One of the questions on my course asked us to identify what type of data a histogram is used for. Two of the options were continuous or grouped data. The correct answer was continuous as this is the form the original data is in. Everybody else got this right so I’m struggling to see it correctly. So if you had a simple histogram and the bins each represent a single integer and not a range even if you put all the single integers into their respective bins you aren’t grouping that data together to create a frequency count? It is only classed as grouped data if the bin represents a range of the available data? So if your histogram showed number of chocolate bars eaten a day and you had bins for 1,2,3,4,5 and you put the count for each number in the bins that isn’t classed as grouping? It only becomes grouped data if the bins represent more than a single integer in this case?

Thanks very much

Welcome to CV. Note that your username, identicon, & a link to your user page are automatically added to every post you make, so there is no need to sign your posts.
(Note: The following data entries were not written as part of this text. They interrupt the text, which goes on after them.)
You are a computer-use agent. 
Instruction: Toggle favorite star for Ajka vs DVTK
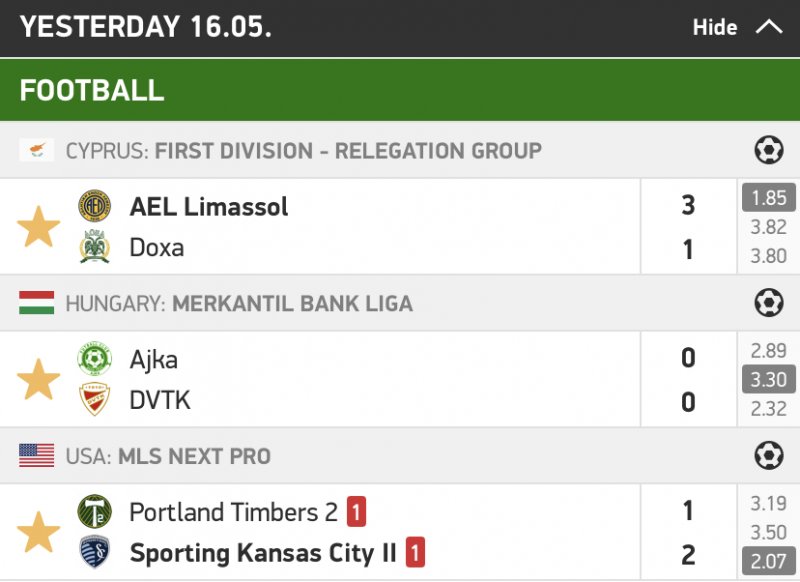pos(39,380)
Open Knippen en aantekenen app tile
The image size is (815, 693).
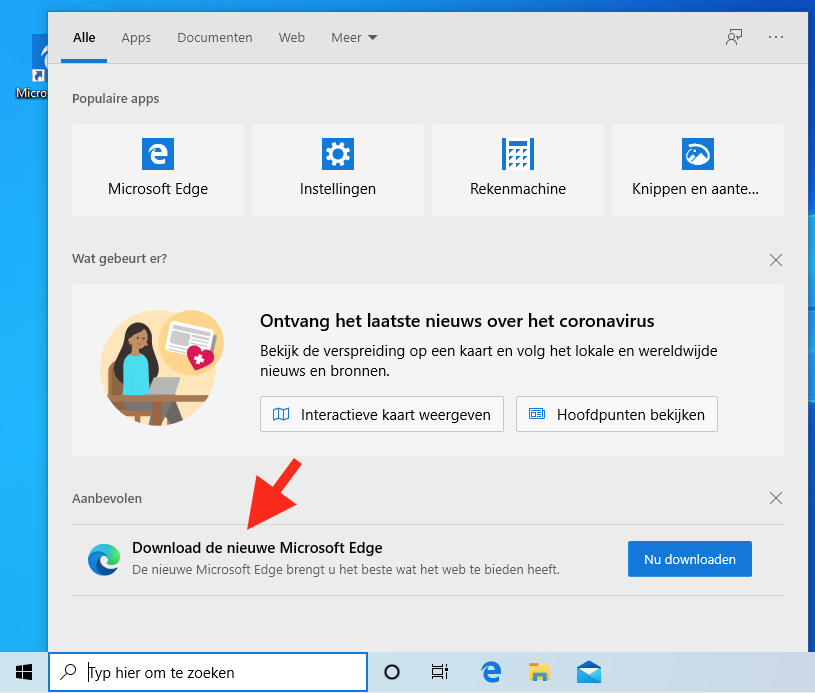pos(697,170)
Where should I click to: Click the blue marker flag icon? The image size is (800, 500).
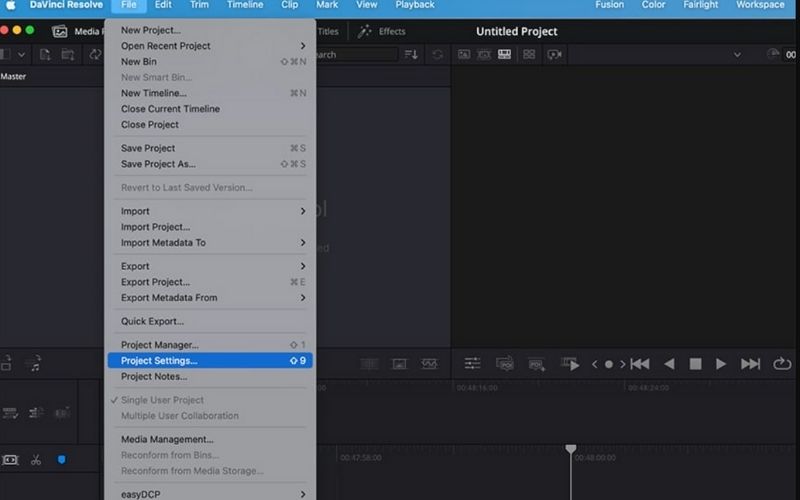pos(61,460)

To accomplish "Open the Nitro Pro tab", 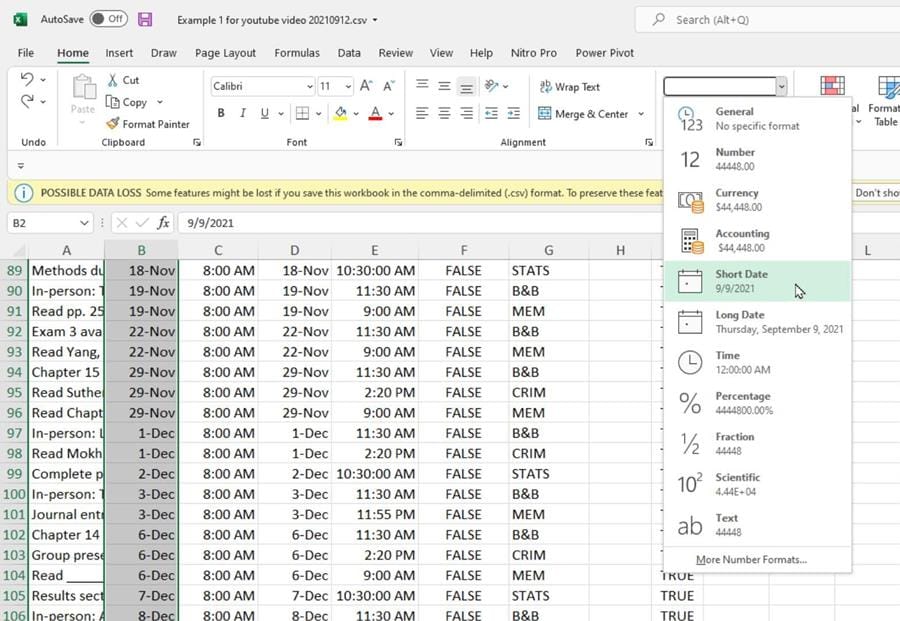I will point(534,53).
In fact, we prefer you don't. — kjetil b halvorsen, Dec 13 '20 at 21:20

David M. · Answer 1 · 2020-12-13T23:05:44.433

The differences between bar charts and histograms are as follows:

bart charts represent categorical data (e.g. hair colour, countries, etc.) or discrete data (e.g. number of siblings in a family). The height (for a vertical chart) or width (for a horizontal chart) of each bar represents the frequency/count/sum/average of values in the corresponding category. There is usually a space between adjacent bars. Because the data are categorical, there is no natural ordering of the bars.
histograms represent continuous data (e.g. time, distance, etc.); you first have to bin the data (which requires to arbitrarily decide on a bin width - different widths will produce different histograms for the same data) and the height/width of each bar represents the count of values in the corresponding bin. Adjacent bars usually touch each other. As data are numerical, they are naturally ordered (usually from lowest to highest).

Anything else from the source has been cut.